Представив объём выполненных работ, коллега перешла к перепланировке. Я мирно
дремала под рассказ о том, как кухня превращается в студию, и вдруг, словно
автобус тряхнуло на ухабе, резко проснулась на фразе:
– …сделали гардеробную комнату.
Вот счастье!
– Что? – не поняла я.
– Я говорю: гардеробная комната, – коллега закатила глаза, – вот счастье…
Если бы рядом со мной сидела учительница физкультуры или домоводства, я бы
подумала, что человек просто неточно выбрал слово: вместо «удобство», «комфорт»
употребил слишком сильное – «счастье».
Но моей соседкой была учительница русского языка и литературы с сорокалетним
стажем.
Она знала, что говорит.
И мне вспомнился чеховский герой, полагавший счастье в… крыжовнике, и слова его
брата, поведавшего миру эту грустную историю: «Как в сущности много довольных,
счастливых людей!»
Я знала, что моя соседка по автобусу недавно похоронила мужа, что у неё
взрослая незамужняя и бездетная дочь, а она расписывала, какое счастье
расположить по полочкам имеющиеся у неё двадцать пять шляп…
Став учителем литературы, я много раз ловила себя на мысли о том, что у детей
хорошие книжки и высокие герои зачастую находятся в одной части головы (как бы
на одной полке), а то, чем они руководствуются в повседневной жизни, – в
другой.
А мне всегда хотелось, чтобы эта конструкция была чем-то вроде сообщающихся
сосудов: наполняемость одного влияла бы на уровень другого.
Тем более грустно было видеть взрослого человека, учителя русской литературы,
всю свою жизнь посвятившего проповеди высоких идеалов, а в повседневной жизни
остававшегося простым обывателем.
Я не хочу никого ни клеймить, ни высмеивать, ни оплакивать. Но для меня,
преподающей величайшую в мире литературу, это главный вопрос: способна ли она
повлиять на человека, сформировать его душу, стать регулятором поведения?
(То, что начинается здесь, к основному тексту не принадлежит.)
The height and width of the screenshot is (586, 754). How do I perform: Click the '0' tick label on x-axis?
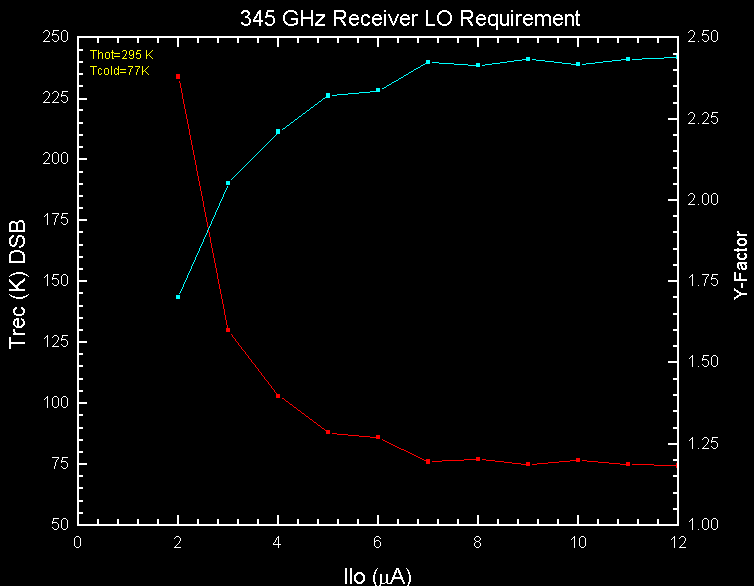click(78, 541)
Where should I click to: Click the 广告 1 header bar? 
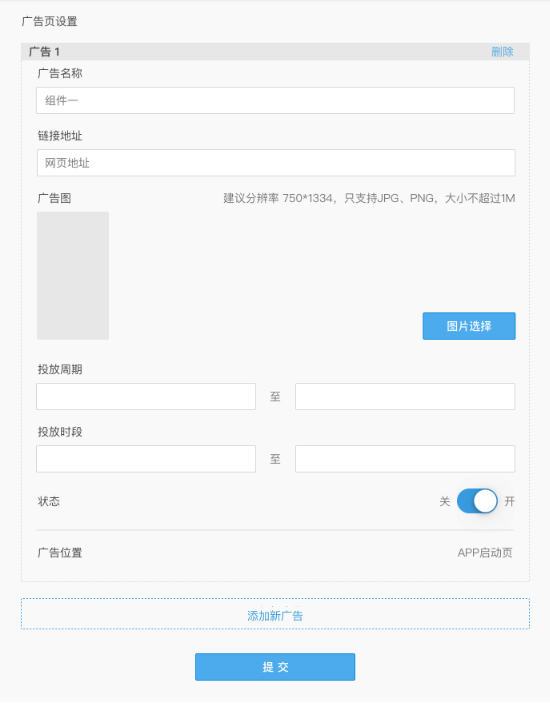[275, 52]
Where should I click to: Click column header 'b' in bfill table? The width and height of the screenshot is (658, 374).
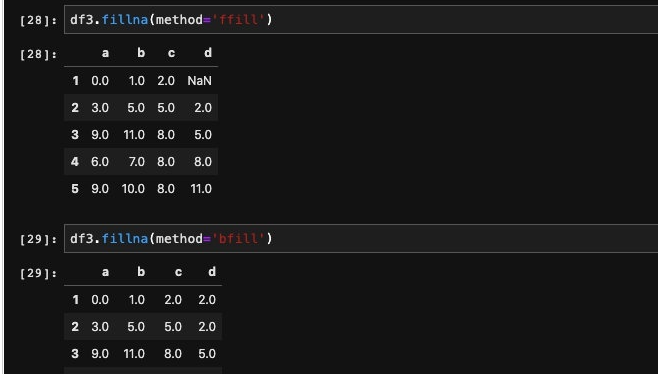click(141, 272)
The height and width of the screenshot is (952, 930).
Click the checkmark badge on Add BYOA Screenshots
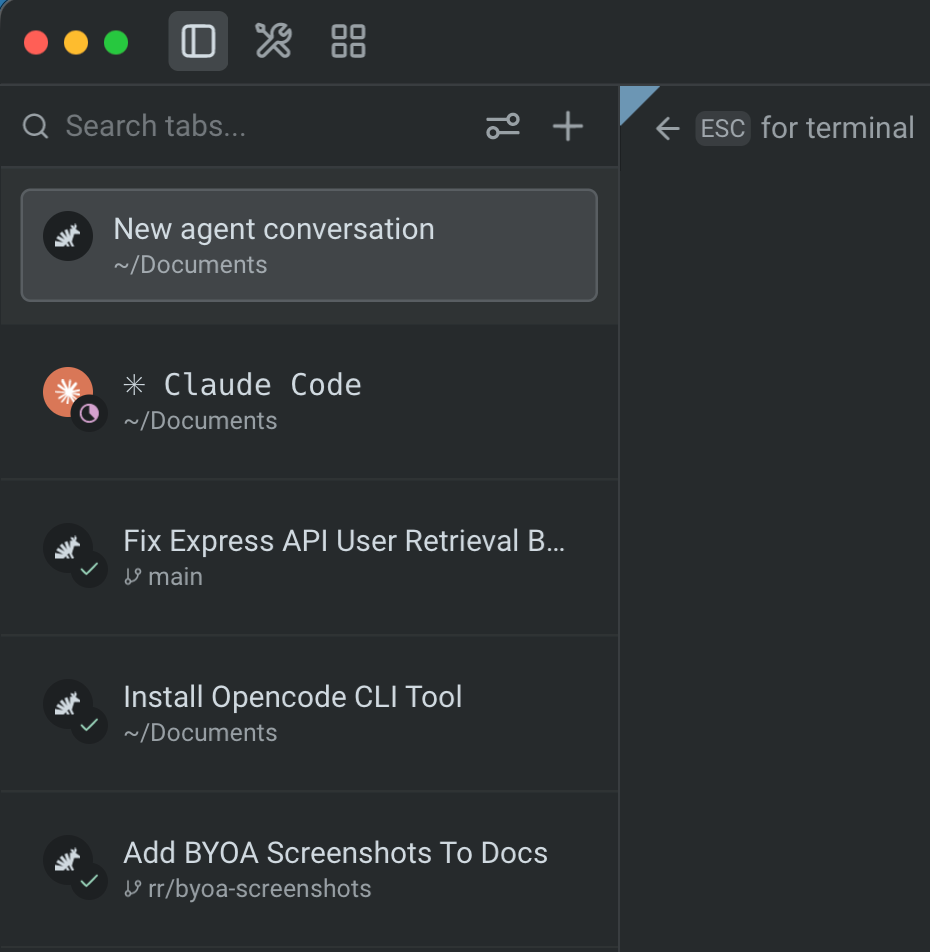coord(89,882)
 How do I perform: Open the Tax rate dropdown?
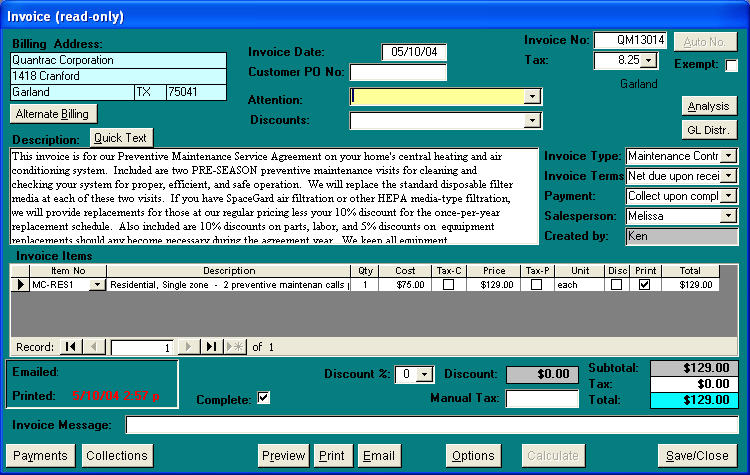(x=649, y=61)
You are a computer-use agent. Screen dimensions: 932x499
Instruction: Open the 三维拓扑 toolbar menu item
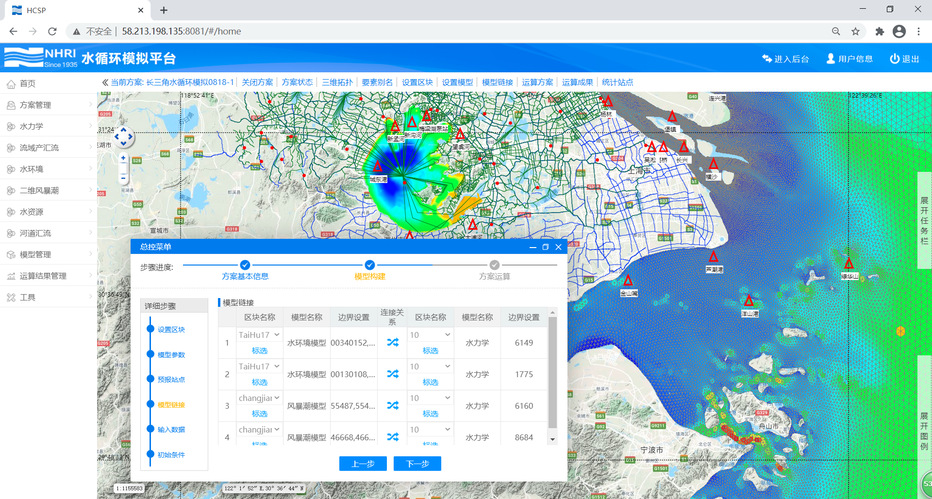point(337,82)
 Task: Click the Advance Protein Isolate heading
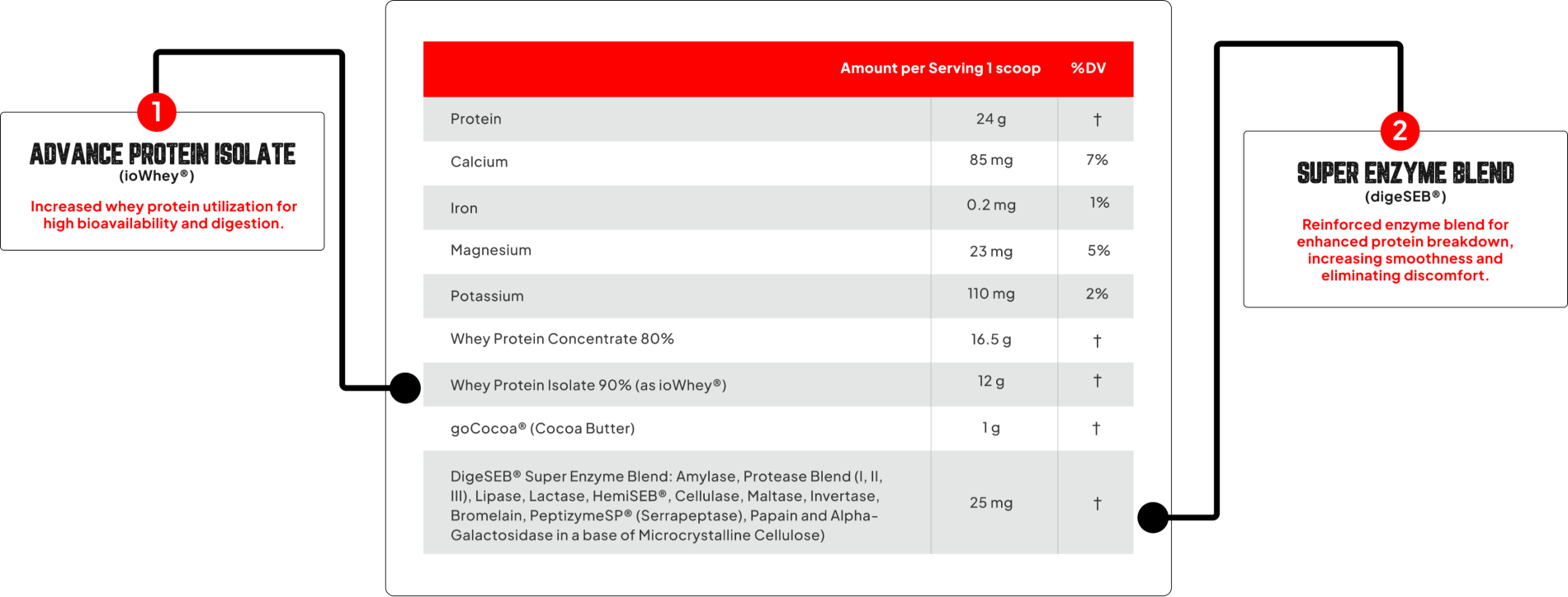[163, 154]
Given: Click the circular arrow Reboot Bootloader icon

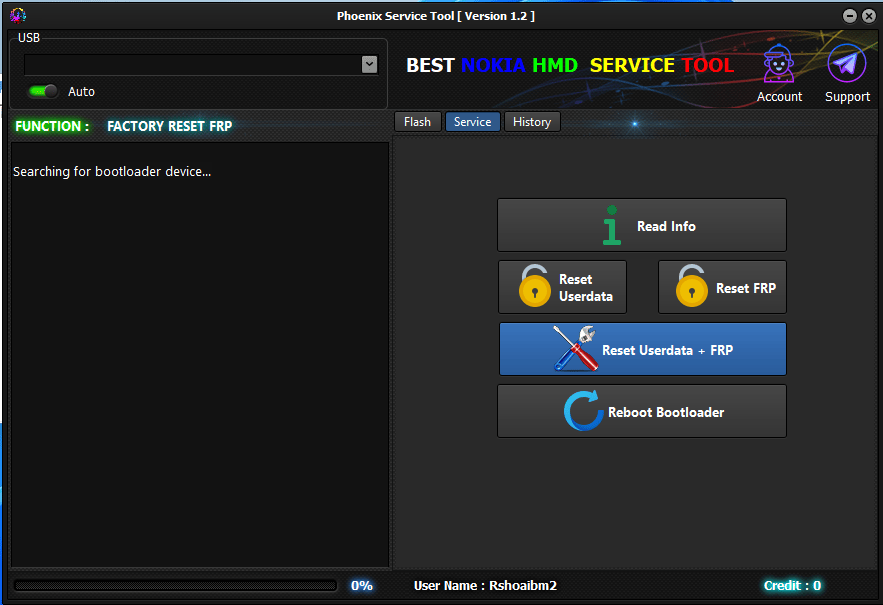Looking at the screenshot, I should pos(584,410).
Или
она просто один из школьных предметов, делающих человека более образованным? Я
абсолютно не боюсь показаться кому-то наивной идеалисткой. Я прекрасно понимаю,
что литература, как и всякое искусство, не средство, а цель. Что она красота.
Но я так же глубоко убеждена, что это красота действенная, преображающая,
«выпрямляющая». Красота, которой спасётся мир, а значит, и человек.
…Я слушала свою коллегу, с восторгом расписывавшую, как в гардеробной комнате
под каждым платьем она поставит соответствующую пару обуви и как давно, можно
сказать, всю жизнь она об этом мечтала, и вспоминала её же недавнюю, в честь
150-летия Чехова, инсценировку, изобличающую человеческую мелкость, пошлость,
мещанство.
Неужели литература сама по себе, а жизнь сама по себе, с грустью думала я. Тем
временем, как это часто бывает в Питере, за окном пошёл дождь. Он шёл весь день
и всю ночь.
«Дождь стучал в окна всю ночь», вспомнила я концовку чеховского «Крыжовника».